Proxy & Static Files
Running Behind a Reverse Proxy
When your app is served at a sub-path (e.g. /api) behind nginx or another
reverse proxy, pass root_path to LaurenFactory.create.
nginx scenario
nginx strips nothing — scope["path"] arrives with the full prefix:
app = LaurenFactory.create(AppModule, root_path="/api")Lauren automatically strips /api from every incoming path before routing,
so a request to /api/users reaches your GET /users handler unchanged.
uvicorn --root-path
When uvicorn is started with --root-path /api, it sets scope["root_path"]
and pre-strips the prefix from scope["path"]. Lauren detects this and does
not double-strip — the right thing happens automatically.
uvicorn myapp:app --root-path /apiOpenAPI servers
If you specify root_path but no explicit openapi_servers, the generated
OpenAPI document automatically includes a servers entry:
{ "servers": [{ "url": "/api" }] }Override this by supplying your own servers:
app = LaurenFactory.create(
AppModule,
root_path="/api",
openapi_servers=[{"url": "https://example.com/api"}],
)Mounting ASGI Sub-Applications
app.mount(path, sub_app) attaches any ASGI application at a path prefix.
Requests whose path starts with that prefix are forwarded to the sub-app;
Lauren strips the prefix from scope["path"] and appends it to
scope["root_path"] before forwarding.
from starlette.staticfiles import StaticFiles
app = LaurenFactory.create(AppModule)
app.mount("/static", StaticFiles(directory="static"))
app.mount("/admin", admin_app) # any ASGI appAlternatively, pass a mounts dict to the factory:
app = LaurenFactory.create(
AppModule,
mounts={
"/static": StaticFiles(directory="static"),
"/admin": admin_app,
},
)Prefix matching uses longest-prefix-first ordering regardless of the
registration order, so /api/v2 always wins over /api when both are mounted.
How the scope is modified
| Field | Before | After |
|---|---|---|
scope["path"] | /static/logo.png | /logo.png |
scope["root_path"] | "" (or upstream value) | "" + "/static" |
The sub-app therefore sees itself as serving from the root, while browsers and
CDNs see the full root_path for relative-URL generation.
lifespan
Lifespan events (startup / shutdown) of the sub-app are not forwarded.
If your sub-app needs lifespan, wire it up separately or wrap it:
from contextlib import asynccontextmanager
from starlette.applications import Starlette
@asynccontextmanager
async def sub_lifespan(app):
await db.connect()
yield
await db.disconnect()
sub = Starlette(routes=[...], lifespan=sub_lifespan)
app.mount("/sub", sub)Serving Static Files
StaticFilesModule is a NestJS-inspired feature module that registers a
controller serving files from a local directory.
Basic usage
from lauren import LaurenFactory, module
from lauren.static_files import StaticFilesModule
@module(
controllers=[...],
imports=[
StaticFilesModule.for_root("/static", directory="./public"),
],
)
class AppModule:
pass
app = LaurenFactory.create(AppModule)GET /static→ servespublic/index.htmlGET /static/css/app.css→ servespublic/css/app.cssGET /static/missing.png→ 404
Multiple mounts
Each for_root() call produces an independent module — import as many as you
need:
@module(
imports=[
StaticFilesModule.for_root("/static", directory="./public"),
StaticFilesModule.for_root("/assets", directory="./dist/assets"),
],
)
class AppModule:
passCache control
A Cache-Control: public, max-age=3600 header is attached to every 200
response by default.

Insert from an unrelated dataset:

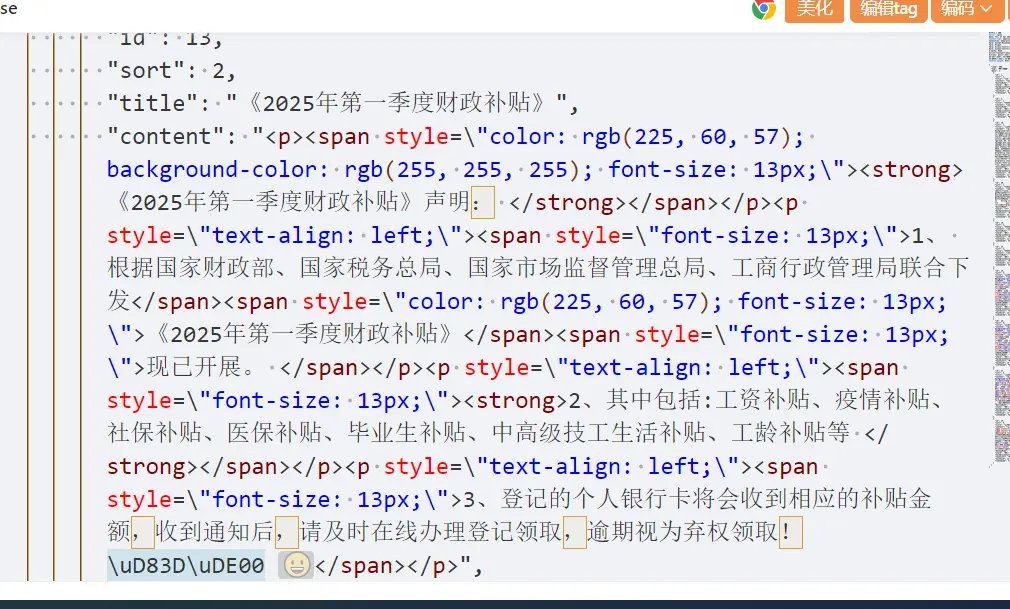The height and width of the screenshot is (609, 1010).
Task: Open the 编辑tag button
Action: 888,9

Change the TTL or disable it:
# 24-hour cache
StaticFilesModule.for_root("/s", directory="./dist", max_age=86400)
# No caching headers
StaticFilesModule.for_root("/s", directory="./dist", max_age=0)Conditional GET (ETag)
Every 200 response includes an ETag derived from the file content. Browsers
and CDNs that send If-None-Match back receive a 304 Not Modified without
the body, saving bandwidth.
Security
Path traversal is blocked at the controller level: any path that resolves
outside the configured directory returns 403 Forbidden. The router also
normalises .. segments before they reach the controller, so most traversal
attempts never reach the handler at all.